Data to process –
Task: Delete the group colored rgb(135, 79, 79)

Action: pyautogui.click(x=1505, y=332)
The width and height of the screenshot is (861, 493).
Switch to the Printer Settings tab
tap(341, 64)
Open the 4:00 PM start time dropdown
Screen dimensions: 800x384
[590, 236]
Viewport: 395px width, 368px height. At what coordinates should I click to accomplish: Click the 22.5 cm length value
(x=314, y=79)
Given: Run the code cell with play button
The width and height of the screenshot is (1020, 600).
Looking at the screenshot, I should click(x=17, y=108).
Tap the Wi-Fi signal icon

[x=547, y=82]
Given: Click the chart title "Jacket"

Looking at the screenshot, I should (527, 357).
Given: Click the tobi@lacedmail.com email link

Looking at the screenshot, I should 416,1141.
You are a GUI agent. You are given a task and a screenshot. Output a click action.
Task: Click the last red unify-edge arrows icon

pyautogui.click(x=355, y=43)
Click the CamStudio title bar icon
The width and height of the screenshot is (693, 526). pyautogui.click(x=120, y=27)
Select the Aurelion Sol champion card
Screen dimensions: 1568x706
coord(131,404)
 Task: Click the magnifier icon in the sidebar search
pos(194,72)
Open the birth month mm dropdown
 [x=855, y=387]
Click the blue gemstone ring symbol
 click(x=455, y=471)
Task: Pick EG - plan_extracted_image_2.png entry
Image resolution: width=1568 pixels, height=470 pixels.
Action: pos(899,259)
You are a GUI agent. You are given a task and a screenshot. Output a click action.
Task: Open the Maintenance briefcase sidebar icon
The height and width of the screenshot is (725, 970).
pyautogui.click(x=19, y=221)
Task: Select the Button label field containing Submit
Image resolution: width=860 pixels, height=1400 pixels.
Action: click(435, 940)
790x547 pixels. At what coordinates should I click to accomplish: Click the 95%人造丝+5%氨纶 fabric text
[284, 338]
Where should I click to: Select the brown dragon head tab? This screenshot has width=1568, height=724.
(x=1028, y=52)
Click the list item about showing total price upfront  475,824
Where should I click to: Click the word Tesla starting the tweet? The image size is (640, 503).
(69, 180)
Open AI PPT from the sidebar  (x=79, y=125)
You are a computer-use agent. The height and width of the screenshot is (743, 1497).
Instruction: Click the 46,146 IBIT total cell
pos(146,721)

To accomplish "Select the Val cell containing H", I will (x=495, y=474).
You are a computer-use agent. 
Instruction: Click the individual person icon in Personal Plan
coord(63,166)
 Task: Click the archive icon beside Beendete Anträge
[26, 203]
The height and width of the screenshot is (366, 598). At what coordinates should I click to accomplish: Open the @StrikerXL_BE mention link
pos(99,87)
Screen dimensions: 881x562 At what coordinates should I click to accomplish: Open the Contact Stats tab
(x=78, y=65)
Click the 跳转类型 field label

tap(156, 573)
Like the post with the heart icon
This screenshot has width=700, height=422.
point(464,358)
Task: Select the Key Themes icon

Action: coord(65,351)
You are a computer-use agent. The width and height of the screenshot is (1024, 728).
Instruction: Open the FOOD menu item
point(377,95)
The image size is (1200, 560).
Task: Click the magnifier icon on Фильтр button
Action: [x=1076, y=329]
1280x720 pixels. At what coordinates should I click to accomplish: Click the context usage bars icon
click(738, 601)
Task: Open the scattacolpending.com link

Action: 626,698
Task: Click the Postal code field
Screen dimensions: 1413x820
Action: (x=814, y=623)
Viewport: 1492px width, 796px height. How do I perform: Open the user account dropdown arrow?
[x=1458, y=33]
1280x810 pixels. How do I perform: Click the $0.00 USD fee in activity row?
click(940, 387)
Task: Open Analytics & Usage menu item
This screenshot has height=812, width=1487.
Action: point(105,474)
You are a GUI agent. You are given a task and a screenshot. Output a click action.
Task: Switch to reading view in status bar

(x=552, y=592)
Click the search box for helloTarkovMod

Task instructions – Repeat every line of the records above exactly.

Output below –
Task: Delete the group colored rgb(135, 79, 79)

Action: pyautogui.click(x=1505, y=332)
The width and height of the screenshot is (861, 493).
Switch to the Printer Settings tab
tap(341, 64)
Open the 4:00 PM start time dropdown
Screen dimensions: 800x384
[590, 236]
Viewport: 395px width, 368px height. At what coordinates should I click to accomplish: Click the 22.5 cm length value
(x=314, y=79)
Given: Run the code cell with play button
The width and height of the screenshot is (1020, 600).
Looking at the screenshot, I should click(x=17, y=108).
Tap the Wi-Fi signal icon

[x=547, y=82]
Given: Click the chart title "Jacket"

Looking at the screenshot, I should (527, 357).
Given: Click the tobi@lacedmail.com email link

Looking at the screenshot, I should 416,1141.
You are a GUI agent. You are given a task and a screenshot. Output a click action.
Task: Click the last red unify-edge arrows icon

pyautogui.click(x=355, y=43)
Click the CamStudio title bar icon
The width and height of the screenshot is (693, 526). pyautogui.click(x=120, y=27)
Select the Aurelion Sol champion card
Screen dimensions: 1568x706
coord(131,404)
 Task: Click the magnifier icon in the sidebar search
pos(194,72)
Open the birth month mm dropdown
 [x=855, y=387]
Click the blue gemstone ring symbol
 click(x=455, y=471)
Task: Pick EG - plan_extracted_image_2.png entry
Image resolution: width=1568 pixels, height=470 pixels.
Action: pos(899,259)
You are a GUI agent. You are given a task and a screenshot. Output a click action.
Task: Open the Maintenance briefcase sidebar icon
The height and width of the screenshot is (725, 970).
pyautogui.click(x=19, y=221)
Task: Select the Button label field containing Submit
Image resolution: width=860 pixels, height=1400 pixels.
Action: click(435, 940)
790x547 pixels. At what coordinates should I click to accomplish: Click the 95%人造丝+5%氨纶 fabric text
[284, 338]
Where should I click to: Select the brown dragon head tab? This screenshot has width=1568, height=724.
(x=1028, y=52)
Click the list item about showing total price upfront  475,824
Where should I click to: Click the word Tesla starting the tweet? The image size is (640, 503).
(69, 180)
Open AI PPT from the sidebar  (x=79, y=125)
You are a computer-use agent. The height and width of the screenshot is (743, 1497).
Instruction: Click the 46,146 IBIT total cell
pos(146,721)

To accomplish "Select the Val cell containing H", I will (x=495, y=474).
You are a computer-use agent. 
Instruction: Click the individual person icon in Personal Plan
coord(63,166)
 Task: Click the archive icon beside Beendete Anträge
[26, 203]
The height and width of the screenshot is (366, 598). At what coordinates should I click to accomplish: Open the @StrikerXL_BE mention link
pos(99,87)
Screen dimensions: 881x562 At what coordinates should I click to accomplish: Open the Contact Stats tab
(x=78, y=65)
Click the 跳转类型 field label

tap(156, 573)
Like the post with the heart icon
This screenshot has width=700, height=422.
point(464,358)
Task: Select the Key Themes icon

Action: coord(65,351)
You are a computer-use agent. The width and height of the screenshot is (1024, 728).
Instruction: Open the FOOD menu item
point(377,95)
The image size is (1200, 560).
Task: Click the magnifier icon on Фильтр button
Action: [x=1076, y=329]
1280x720 pixels. At what coordinates should I click to accomplish: Click the context usage bars icon
click(738, 601)
Task: Open the scattacolpending.com link

Action: 626,698
Task: Click the Postal code field
Screen dimensions: 1413x820
Action: (x=814, y=623)
Viewport: 1492px width, 796px height. How do I perform: Open the user account dropdown arrow?
[x=1458, y=33]
1280x810 pixels. How do I perform: Click the $0.00 USD fee in activity row?
click(940, 387)
Task: Open Analytics & Usage menu item
This screenshot has height=812, width=1487.
Action: point(105,474)
You are a GUI agent. You are given a task and a screenshot. Output a click action.
Task: Switch to reading view in status bar

(x=552, y=592)
Click the search box for helloTarkovMod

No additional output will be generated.